Rapid Multi-Locus Sequence Typing Using Microfluidic Biochips

摘要

Multiple locus sequence typing (MLST) has become a central genotyping strategy for analysis of bacterial populations. The scheme involves de novo sequencing of 6-8 housekeeping loci to assign unique sequence types. In this work we adapted MLST to a rapid microfluidics platform in order to enhance speed and reduce laboratory labor time. Methodology/Principal Findings: Using two integrated microfluidic devices, DNA was purified from 100 Bacillus cereus soil isolates, used as a template for multiplex amplification of 7 loci and sequenced on forward and reverse strands. The time on instrument from loading genomic DNA to generation of electropherograms was only 1.5 hours. We obtained full-length sequence of all seven MLST alleles from 84 representing 46 different Sequence Types.
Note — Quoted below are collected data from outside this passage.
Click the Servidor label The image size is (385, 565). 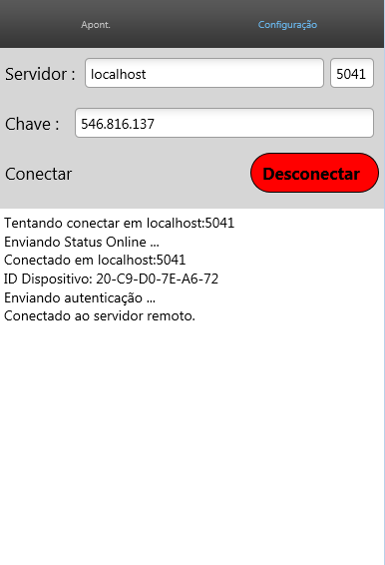(x=40, y=74)
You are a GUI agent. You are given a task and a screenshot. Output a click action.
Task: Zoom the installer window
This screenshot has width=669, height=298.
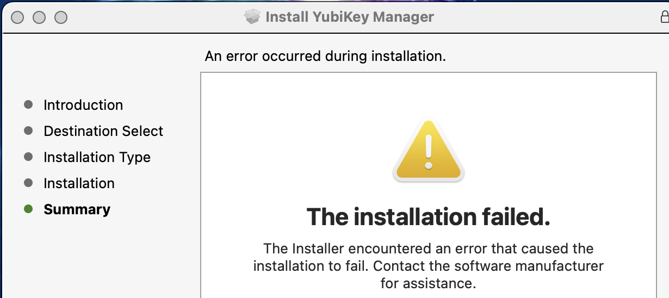(61, 17)
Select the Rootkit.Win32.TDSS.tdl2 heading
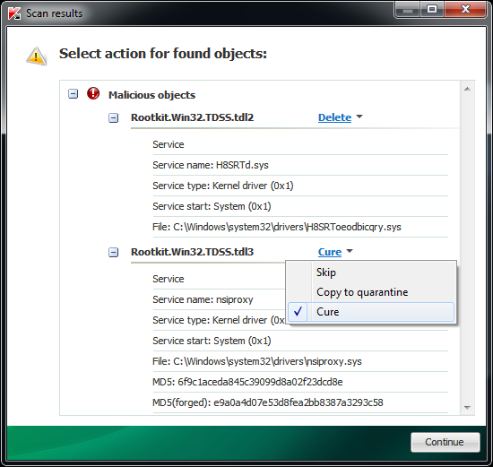The image size is (493, 467). pos(192,117)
At least one allele could be sequenced from a further 15 strains. The nucleotide diversity of B. cereus isolated in this study from one location in Rockville Maryland (0.04 substitutions per site) was found to be as great as the global collection of isolates. Conclusions/Significance: Biogeographical investigation of pathogens is only one of a panoply of possible applications of microfluidics based MLST; others include microbiologic forensics, biothreat identification, and rapid characterization of human clinical samples.